TASKS TO CARRY OUT:
1. Reproduce the passage of the antibody internalization page starting at "pH-Sensitive IgG Labeling Reagents: Uses" and ending at "compartments like endosomes.".
2. According to the antibody internalization page, to what intracellular target is the cytotoxic payload of an ADC typically directed?

*** DOCUMENT EXTRACT Section Begins ***

Antibody Internalization Assay Reagents

ADC Antibody Internalization

Antibody-drug conjugates (ADCs) are a powerful class of biopharmaceuticals designed for targeted drug delivery, particularly in cancer therapy. ADCs consist of monoclonal antibodies (mAbs) linked to potent cytotoxic agents, allowing selective targeting of cancer cells while sparing healthy tissues. For ADCs to be effective, antibody internalization plays a crucial role — enabling the antibody-receptor complex to be internalized into the cell and directing the cytotoxic payload to its intracellular target, typically the lysosome, for drug release and subsequent tumor cell death.

The efficiency of ADC internalization can vary significantly even when antibodies recognize the same target epitope. Therefore, evaluating antibody internalization is a critical step in ADC development, helping identify the most suitable candidates for drug conjugation early in the discovery process.

DIMA’s Reagents

DIMA Biotech offers two types of internalization assay reagents optimized for high sensitivity, stability, cost-effectiveness, and broad IgG subtype compatibility:

pH-Sensitive IgG Labeling Reagents: Uses a pH-sensitive fluorescent dye to monitor antibody internalization in real-time with increased fluorescence in acidic compartments like endosomes.
Payload-Conjugated IgG labeling Reagent: Mimics the ADC mechanism by labeling IgG molecules with commonly used ADC payloads, combining internalization detection with cytotoxicity evaluation.

DiTag™ pH-sensitive IgG labeling reagents offer a convenient way to measure antibody internalization. These reagents use a pH-sensitive fluorescent dye conjugated Fc binding protein, which forms a complex with IgG antibodies. Upon internalization, the acidic environment enhances the fluorescence signal, indicating internalization activity. By measuring fluorescence intensity, researchers can assess internalization efficiency and gain insights into antibody uptake mechanisms, helping optimize antibody-based therapies and drug delivery systems.

*** DOCUMENT EXTRACT Section Ends ***
*** DATA RECORDS Section Begins ***

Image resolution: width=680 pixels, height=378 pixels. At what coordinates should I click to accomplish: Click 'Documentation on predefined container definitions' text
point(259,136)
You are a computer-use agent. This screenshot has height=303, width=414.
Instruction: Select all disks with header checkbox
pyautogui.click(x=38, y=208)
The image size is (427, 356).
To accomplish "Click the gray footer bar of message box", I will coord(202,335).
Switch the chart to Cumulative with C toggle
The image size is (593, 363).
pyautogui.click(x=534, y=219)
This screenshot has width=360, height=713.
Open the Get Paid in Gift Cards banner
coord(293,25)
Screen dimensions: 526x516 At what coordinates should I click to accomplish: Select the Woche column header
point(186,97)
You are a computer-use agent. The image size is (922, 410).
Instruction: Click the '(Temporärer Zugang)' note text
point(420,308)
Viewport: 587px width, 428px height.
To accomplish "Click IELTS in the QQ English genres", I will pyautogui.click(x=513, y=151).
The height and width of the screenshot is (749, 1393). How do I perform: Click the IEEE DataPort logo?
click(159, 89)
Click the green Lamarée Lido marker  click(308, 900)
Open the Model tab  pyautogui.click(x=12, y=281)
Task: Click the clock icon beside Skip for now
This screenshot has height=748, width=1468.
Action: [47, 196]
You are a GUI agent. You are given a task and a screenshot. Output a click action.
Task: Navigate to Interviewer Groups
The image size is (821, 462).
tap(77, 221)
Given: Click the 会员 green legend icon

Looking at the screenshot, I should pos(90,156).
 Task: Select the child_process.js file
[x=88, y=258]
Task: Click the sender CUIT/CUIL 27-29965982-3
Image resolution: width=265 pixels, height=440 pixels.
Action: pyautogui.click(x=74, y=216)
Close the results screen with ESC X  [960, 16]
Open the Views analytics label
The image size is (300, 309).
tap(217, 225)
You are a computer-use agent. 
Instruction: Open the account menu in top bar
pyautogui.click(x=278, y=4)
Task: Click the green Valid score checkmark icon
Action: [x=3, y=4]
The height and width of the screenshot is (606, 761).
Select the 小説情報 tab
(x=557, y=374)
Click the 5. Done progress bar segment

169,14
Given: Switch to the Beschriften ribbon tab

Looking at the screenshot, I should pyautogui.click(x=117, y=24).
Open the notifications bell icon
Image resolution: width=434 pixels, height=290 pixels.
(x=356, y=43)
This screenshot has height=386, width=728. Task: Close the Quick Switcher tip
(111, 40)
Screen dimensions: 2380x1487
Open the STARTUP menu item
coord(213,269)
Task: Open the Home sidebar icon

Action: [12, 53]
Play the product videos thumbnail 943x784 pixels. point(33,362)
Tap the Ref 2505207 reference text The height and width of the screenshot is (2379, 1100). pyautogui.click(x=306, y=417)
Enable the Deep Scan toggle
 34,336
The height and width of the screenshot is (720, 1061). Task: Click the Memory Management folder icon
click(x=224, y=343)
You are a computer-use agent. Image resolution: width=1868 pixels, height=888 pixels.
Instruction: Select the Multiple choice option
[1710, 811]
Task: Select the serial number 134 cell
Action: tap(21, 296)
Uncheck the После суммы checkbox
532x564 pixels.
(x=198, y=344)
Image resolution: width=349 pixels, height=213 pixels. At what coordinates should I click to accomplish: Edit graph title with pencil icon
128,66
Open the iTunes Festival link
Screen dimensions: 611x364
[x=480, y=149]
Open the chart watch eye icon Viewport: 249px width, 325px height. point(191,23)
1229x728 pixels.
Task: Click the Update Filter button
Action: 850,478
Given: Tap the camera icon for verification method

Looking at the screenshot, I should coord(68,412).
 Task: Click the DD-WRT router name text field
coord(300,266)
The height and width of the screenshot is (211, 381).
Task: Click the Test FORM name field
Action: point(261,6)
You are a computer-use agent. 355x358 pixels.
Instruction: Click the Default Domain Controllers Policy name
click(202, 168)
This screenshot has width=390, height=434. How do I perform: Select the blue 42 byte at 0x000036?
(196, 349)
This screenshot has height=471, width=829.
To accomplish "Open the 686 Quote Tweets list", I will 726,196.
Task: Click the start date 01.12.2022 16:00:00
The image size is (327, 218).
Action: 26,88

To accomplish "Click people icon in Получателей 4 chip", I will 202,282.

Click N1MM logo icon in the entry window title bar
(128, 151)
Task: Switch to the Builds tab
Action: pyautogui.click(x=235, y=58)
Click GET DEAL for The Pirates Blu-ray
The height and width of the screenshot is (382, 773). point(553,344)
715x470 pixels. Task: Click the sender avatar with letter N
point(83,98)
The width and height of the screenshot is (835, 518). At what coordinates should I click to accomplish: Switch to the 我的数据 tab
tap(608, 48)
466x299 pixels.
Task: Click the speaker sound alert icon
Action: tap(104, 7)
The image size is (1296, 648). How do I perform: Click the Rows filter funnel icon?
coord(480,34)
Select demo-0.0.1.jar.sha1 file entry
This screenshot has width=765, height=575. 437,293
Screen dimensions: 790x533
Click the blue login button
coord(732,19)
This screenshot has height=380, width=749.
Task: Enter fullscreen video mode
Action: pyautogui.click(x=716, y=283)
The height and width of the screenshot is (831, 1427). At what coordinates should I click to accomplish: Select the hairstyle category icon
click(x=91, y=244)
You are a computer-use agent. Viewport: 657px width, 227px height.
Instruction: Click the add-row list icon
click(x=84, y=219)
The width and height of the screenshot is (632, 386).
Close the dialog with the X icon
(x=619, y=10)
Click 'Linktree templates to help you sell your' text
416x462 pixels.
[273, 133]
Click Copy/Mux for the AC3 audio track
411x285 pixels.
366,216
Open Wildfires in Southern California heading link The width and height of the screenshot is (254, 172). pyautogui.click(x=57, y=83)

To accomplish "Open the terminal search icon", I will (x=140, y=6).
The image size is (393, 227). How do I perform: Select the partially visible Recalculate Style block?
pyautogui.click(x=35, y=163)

*** DATA RECORDS Section Ends ***

SET OF ANSWERS:
1.
pH-Sensitive IgG Labeling Reagents: Uses a pH-sensitive fluorescent dye to monitor antibody internalization in real-time with increased fluorescence in acidic compartments like endosomes.

2. Typically the lysosome.